Geciteerde tekst:
..........

ZEILBOOTDIPLOMA 1. Van zwemmen naar voortbewegende technieken a.25 m rugcrawl, de hele baan zonder onderbreking uitzwemmen. b.25 m borstcrawl, de hele baan zonder onderbreking uitzwemmen. 2. Stuwen a.Stuwen op de borst met de handen bij de heupen en het hoofd in het water richting hoofd over circa 10 meter, met aansluitend: b.Stuwen op de rug met de handen boven het hoofd richting voeten over circa 10 meter (zgn. torpedo), lichaam moet horizontaal blijven. 3. Van houding naar beweging a.Basishouding 2: Basishouding gestrekte ligging op de borst met de handen tussen heup en schouder, 15 sec. vasthouden. b. Basishouding 1: Basishouding gestrekte ligging op de rug met de armen gestrekt boven het hoofd, 15 sec. vasthouden. 4.Van beweging naar figuur a Fig. 454 Oester. b.Basisbeweging 1.1. Zeilboot beurtelings (elke beweging in 2 sec.). 5. Lenigheid a.Spagaat op de kant rechts met de romp verticaal en knieën gestrekt max. 10 cm tussen kruis en grond, 5 sec. aanhouden. b. Spagaat op de kant links met de romp verticaal en knieën gestrekt max. 10 cm tussen kruis en grond, 5 sec. aanhouden. 6.Eggbeaten a.Eggbeaten rechtop met de armen/handen vrij, 30 sec. aanhouden. 7. Muziekzwemmen, maat en uitvoering a.25 meter rugcrawl benen, armen op tel 1, tel 3, tel 5 en tel 7 wisselen boven water. Bij de arm wissel: ellebogen zijn ter hoogte van de zij, aan de waterspiegel, de handen raken met de wissel het water ter hoogte van de heupen, de onderarmen zijn boven water b.10 meter eggbeaten met 4 x omhoog komen op tel 5. c.25 meter rugcrawl benen, in een rij met minimaal 2 personen synchroon, met een schopaccent op tel 1 en tel 5. Onderdeel 5: 10 cm of minder 3 punten; 11 t/m 20 cm = 2 punten; 21 cm of meer = 1 punt. Onderdeel 7: Muziekzwemmen wordt zonder bril en in een vaste volgorde gezwommen, maximaal 4 zwemsters per vereniging. Bij de onderdelen waarbij meer dan één zwemmer moet deelnemen, kan gebruik worden gemaakt van zwemmers die betreffend diploma al hebben. Deze zwemmers worden dan niet beoordeeld.

..........

Schriftelijke opdrachten:
- 1) Hoelang moet je bij het zeilbootdiploma het eggbeaten rechtop met vrije armen en handen volhouden?
- 2) Schrijf het volgende deel van de tekst over het zeilbootdiploma, te beginnen na de laatste zin.

Overzicht:
..........

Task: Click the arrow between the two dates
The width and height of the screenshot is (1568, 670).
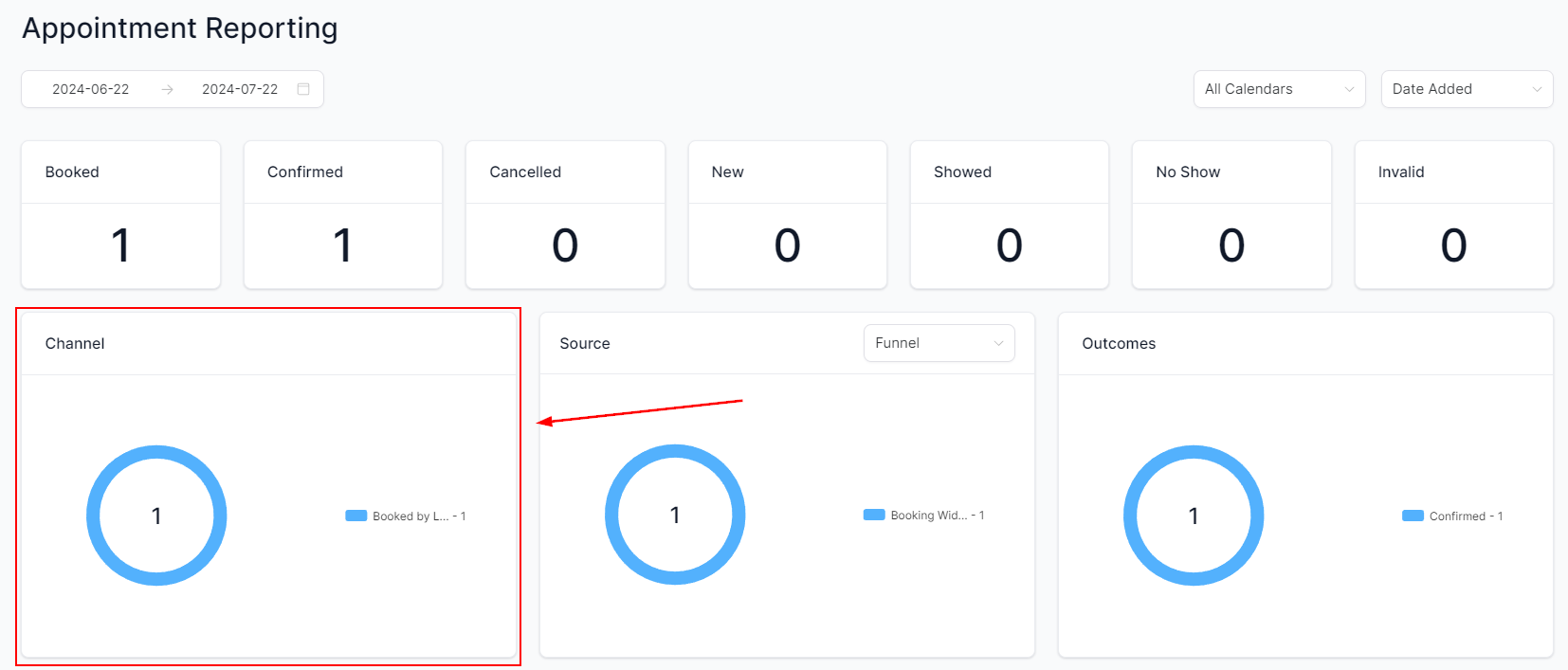Action: tap(167, 89)
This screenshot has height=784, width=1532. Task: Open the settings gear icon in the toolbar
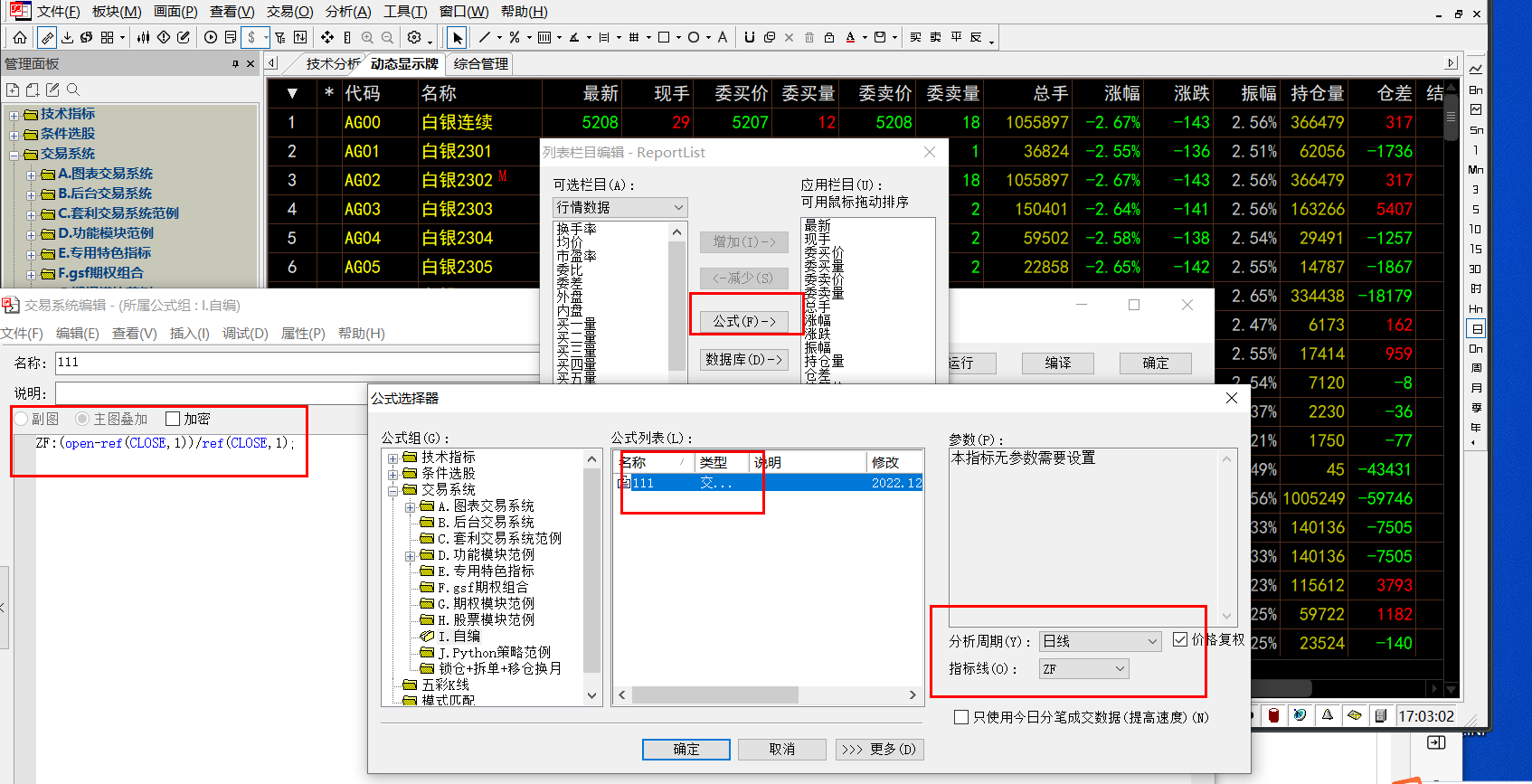click(414, 37)
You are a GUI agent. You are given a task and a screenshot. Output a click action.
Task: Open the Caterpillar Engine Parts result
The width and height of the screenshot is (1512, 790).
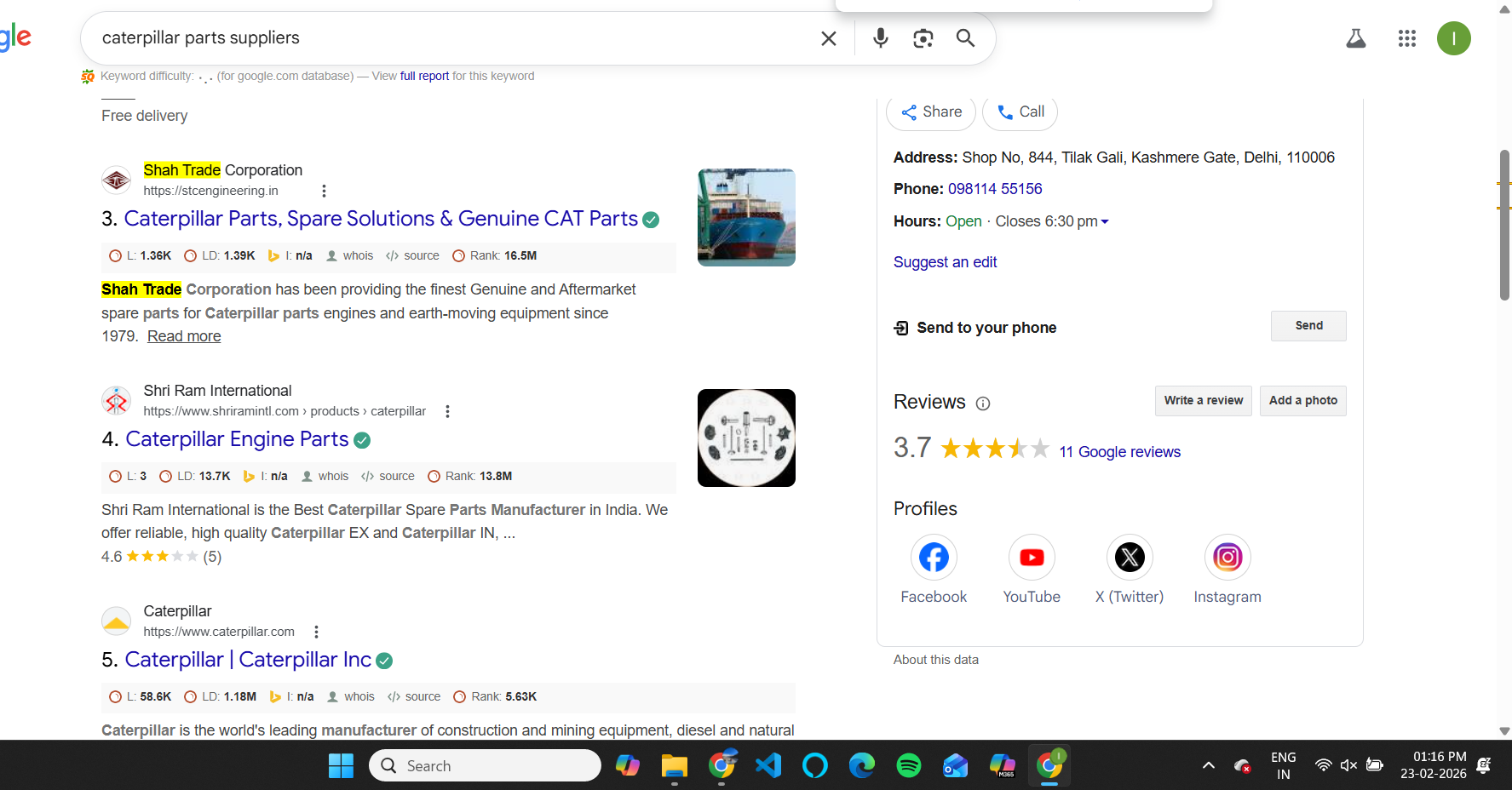[x=237, y=439]
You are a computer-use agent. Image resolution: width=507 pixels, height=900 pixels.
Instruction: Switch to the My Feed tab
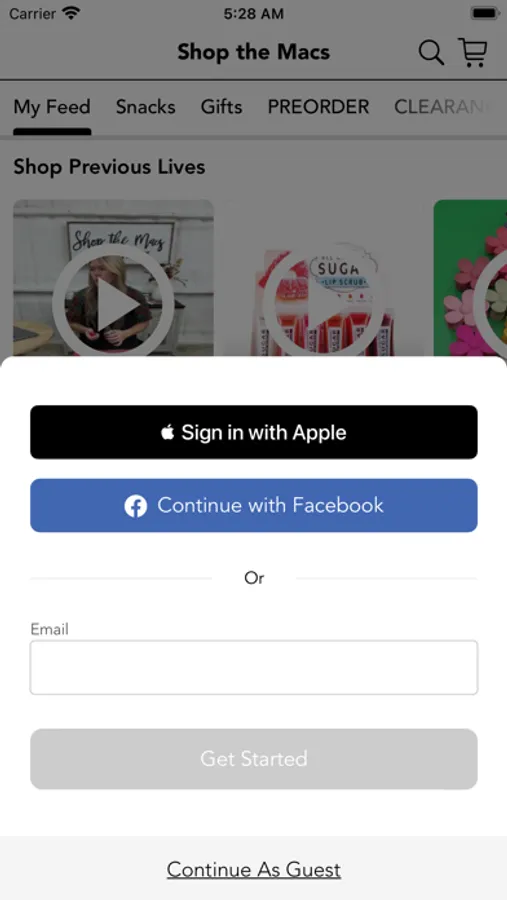click(52, 107)
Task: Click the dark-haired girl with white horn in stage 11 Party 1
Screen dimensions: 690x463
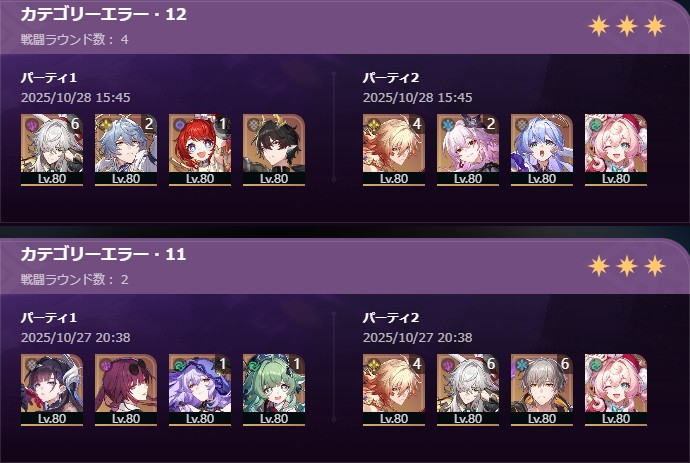Action: click(52, 390)
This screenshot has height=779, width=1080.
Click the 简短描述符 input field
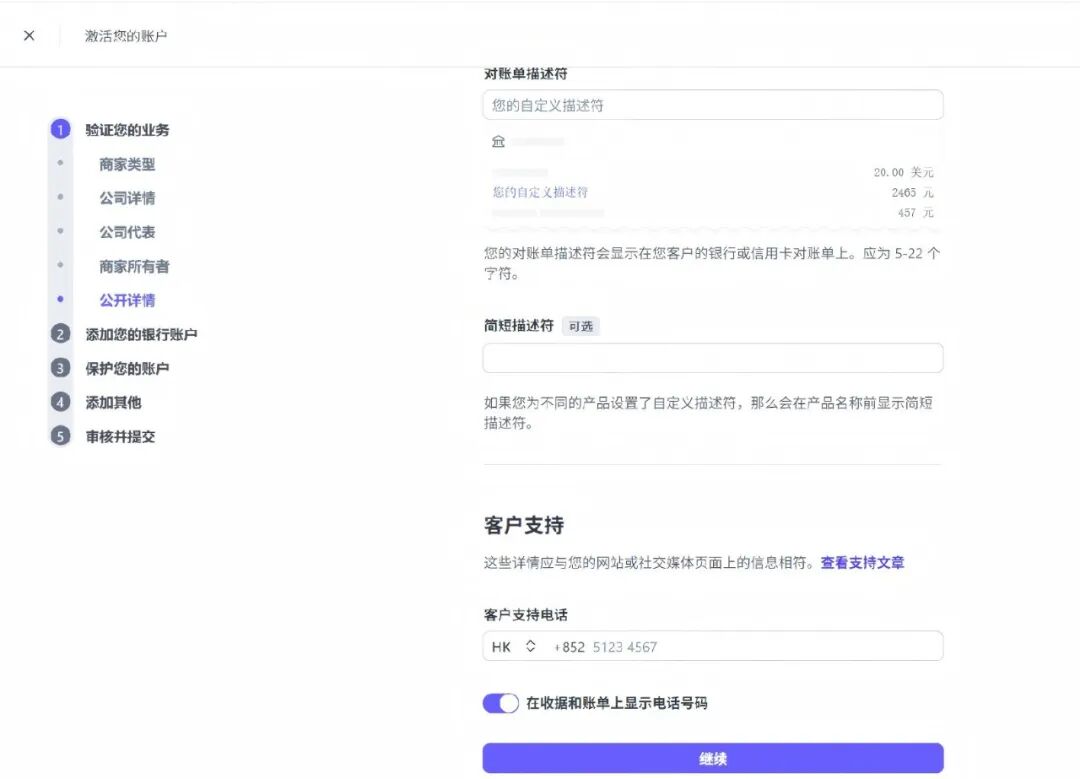point(712,358)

..........

Eindresultaten:
- 1) 30 seconden.

- 2)
1.
VAN ZWEMMEN NAAR VOORTBEWEGENDE TECHNIEKEN a.
25 m rugcrawl, de hele baan zonder onderbreking uitzwemmen.
Beginhouding
Op de rug.
De ligging tijdens het zwemmen is nagenoeg horizontaal. Om een goede beenslag mogelijk te maken, zakken de heupen iets naar beneden. Het hoofd blijft nagenoeg in het verlengde van de romp. Het achterhoofd blijft in het water
Armbeweging
Op de rug.
De armen worden beurtelings en continue bewogen. Als de ene arm zijwaarts(licht gebogen) wordt doorgetrokken, wordt de andere gestrekt boven water over gehaald en hoog tot schuin hoog in het water gestoken.
Beenbeweging
Op de rug.
Deze bestaat uit een afzonderlijke, voortdurend op en neergaande beweging van de benen in een nagenoeg vertikaal vlak. Bovenbenen, onderbenen en voeten nemen actief deel aan de beweging. De bewegingsuitslag is niet groot.
Combinatie
Op de rug.
De rugcrawl is een continue slag. Doorgaans wordt een tempo van 6 beenslagen op 2 armslagen(1 armcyclus) gezwommen
b.
25 m borstcrawl, de hele baan zonder onderbreking uitzwemmen.
Beginhouding
Op de buik.
De ligging tijdens het zwemmen is zo horizontaal mogelijk, waarbij het gezicht in het water ligt. Voor het inademen wordt het gezicht iets opzij gedraaid, naar de zijde van de doortrekkende arm. Het uitblazen geschiedt met het gezicht in het water.
Armbeweging
Op de buik.
De armen worden beurtelings en continue bewogen. Als de ene arm onder de andere arm geheel wordt doorgetrokken, wordt de andere arm geheel boven water overgehaald en voor de schouder weer in het water gestoken. De armen worden gestrekt tot lichtgebogen voor de schouders ingezet en in een S-vormige beweging doorgetrokken. Het overhalen gebeurt met een licht gebogen arm, waarbij de elleboog het hoogste punt vormt.
Beenbeweging
Op de buik.
Deze bestaat uit een afzonderlijk op en neergaande beweging van de benen binnen de stroomlijn van het lichaam. Bovenbeen, onderbeen en voet nemen actief deel aan de beweging. De bewegingsuitslag is niet groot. Tenen en voetzolen doorbreken slechts even het wateroppervlak. De beenslag heeft in de eerste plaats een stabiliserende werking bij de ligging, doch kan bij een hoog tempo ook aan de stuwing bijdragen.
Combinatie
Op de buik.
Veel voorkomend is een tempo van 4/6 beenslagen op 2 armslagen(= 1armcyclus). Er mag geen rustmoment zijn in de cyclus van been en armslagen.
2.
STUWEN a. Stuwen op de borst met de handen bij de heupen en het hoofd in het water richting hoofd over circa 10 meter, met aansluitend:
2 Gestrekte ligging op de borst (front layout position) - Lichaam gestrekt met hoofd, bovenste deel van de rug, zitvlak en hielen aan de waterspiegel. - Het gezicht mag in of boven water zijn.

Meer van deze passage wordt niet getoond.